Can you rewrite the passage on urban network analysis, starting at "Considering each building" and ending at "number of destinations.", and change "destinations" to "locations"?

Selected passage ::
--*--
Addressing the shortcomings of space syntax, UNA includes the buildings’ fabric and their function in a weighted graph. Thus, along with nodes and edges in the traditional network analysis, they include buildings as the third element. Unlike space syntax, they follow the conventional assignment of the edges to the streets, which the commuter needs to pass, and nodes to the intersections, where two or more edges meet, and the added element represents the origins and destinations of the traffic. Each building is connected to the closest street from its internode via the shortest perpendicular line. It is argued that in a spatial network, two lines with different building type - for example, one with high rise buildings and the other with detached houses - should not be treated in the same way and receive the same weight in the analysis [20]. Furthermore, missing buildings and activities, and assigning similar weights for all of them regardless of their function, location and distance from a node, overlooks some essential information about land use and density distribution [6]. UNA indices can be utilized for a wide range of analyses, for example from spatial accessibility to trip estimation derived from a particular building to other destinations. Some of the main indices which can be conducted to explore the impacts of density on the accessibility of various services in an area; reach, and gravity. These are explored in more detail below.

Considering each building as a node in the graph, reach measures the number of destinations and opportunities around each node within the radius R which determines the mode of transportation (walking, biking or driving). Each node can be weighted according to the study’s desired features, e.g. floors, jobs or residences which can be interpreted as areal density measures [20]. In this case, reach calculates the weights instead of the number of destinations.
--*--
Information shown ::
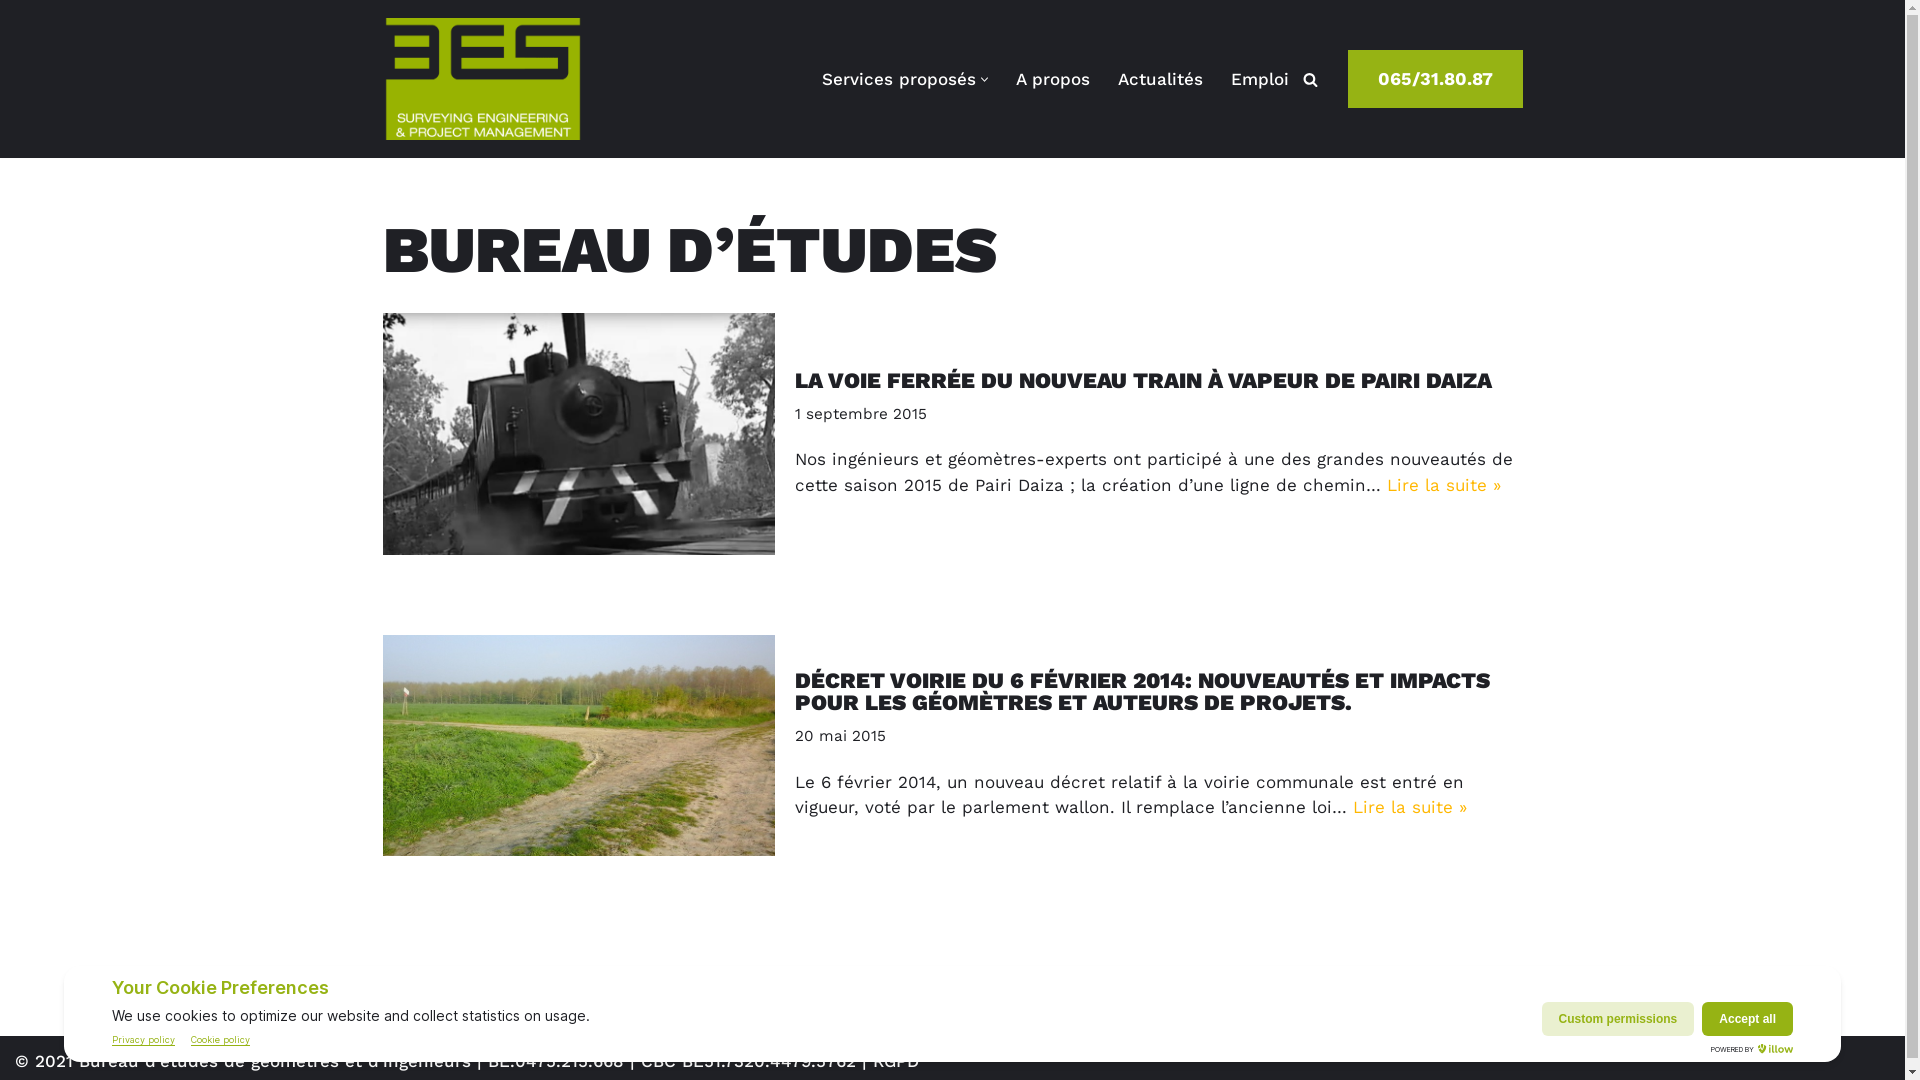  What do you see at coordinates (1051, 77) in the screenshot?
I see `'A propos'` at bounding box center [1051, 77].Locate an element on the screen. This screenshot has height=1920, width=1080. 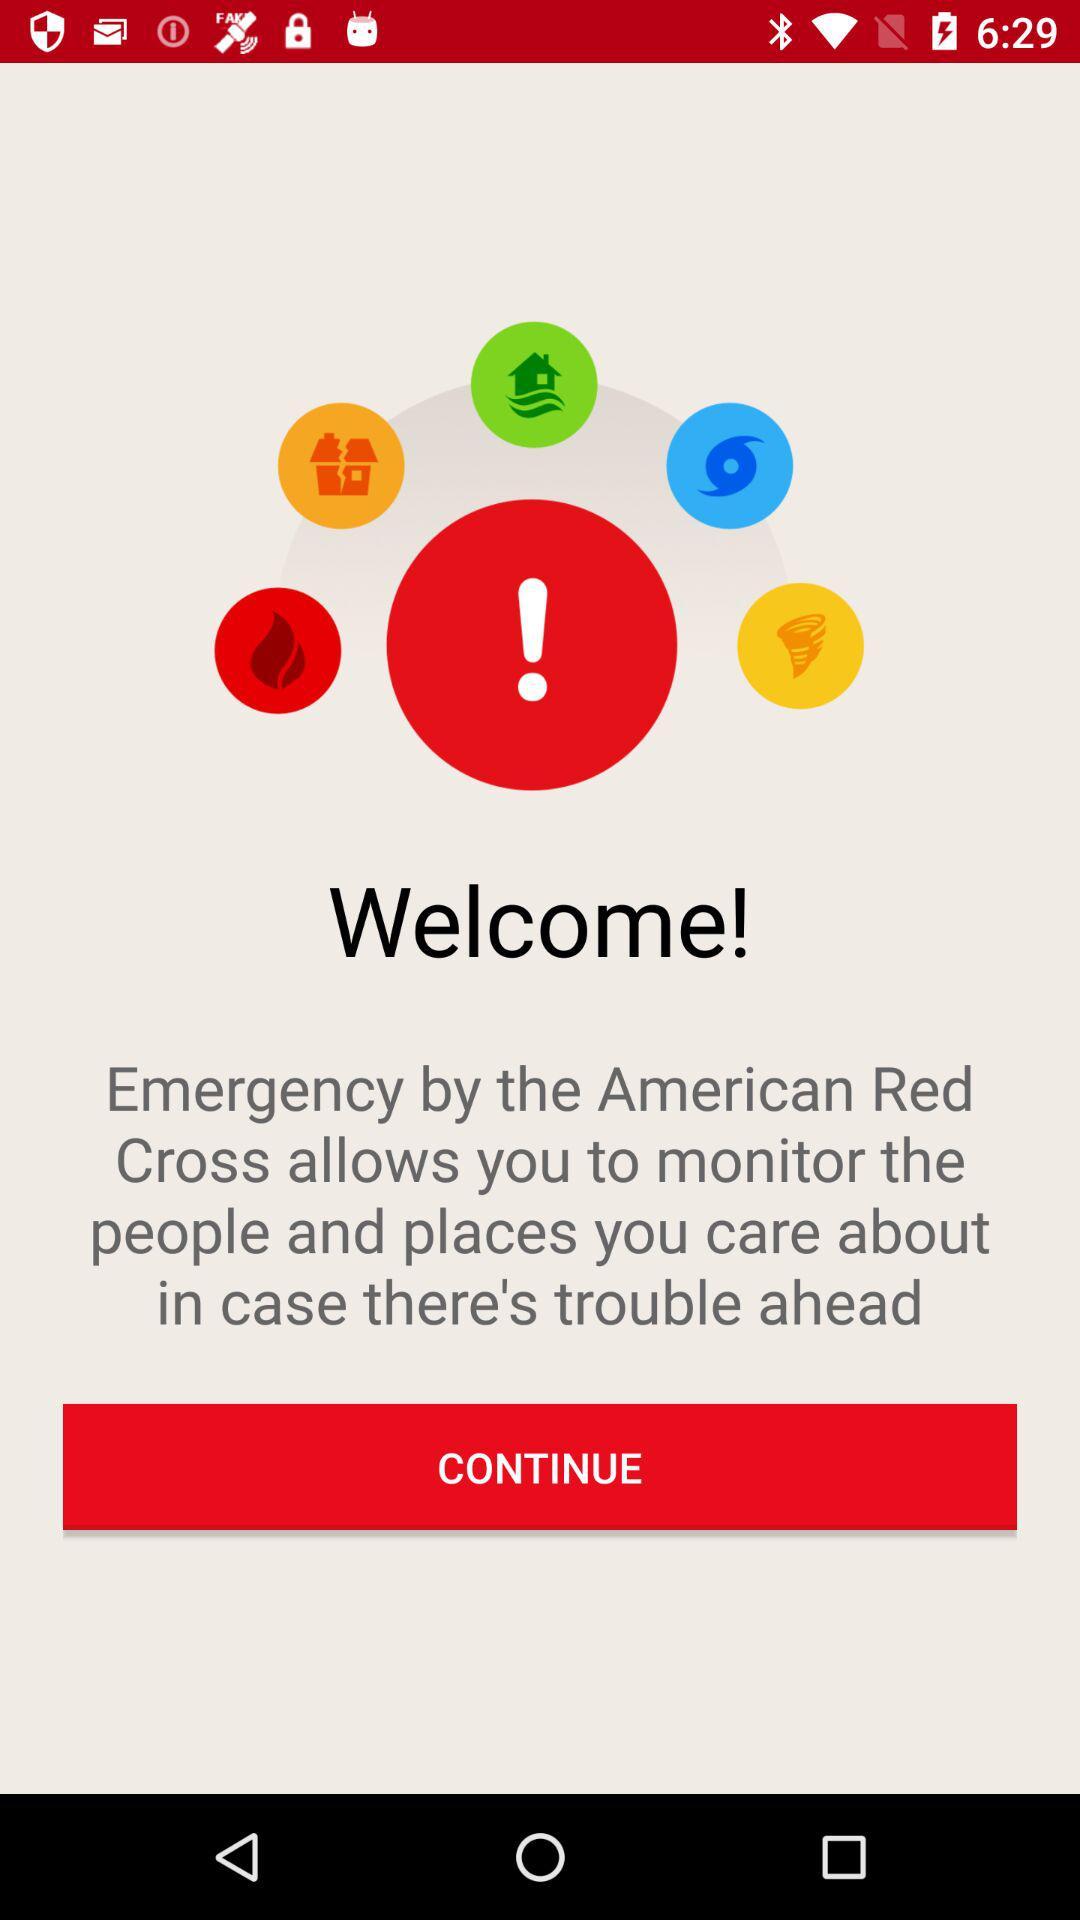
the continue is located at coordinates (540, 1467).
--*--
The answer ::
Considering each building as a node in the graph, reach measures the number of locations and opportunities around each node within the radius R which determines the mode of transportation (walking, biking or driving). Each node can be weighted according to the study’s desired features, e.g. floors, jobs or residences which can be interpreted as areal density measures [20]. In this case, reach calculates the weights instead of the number of locations.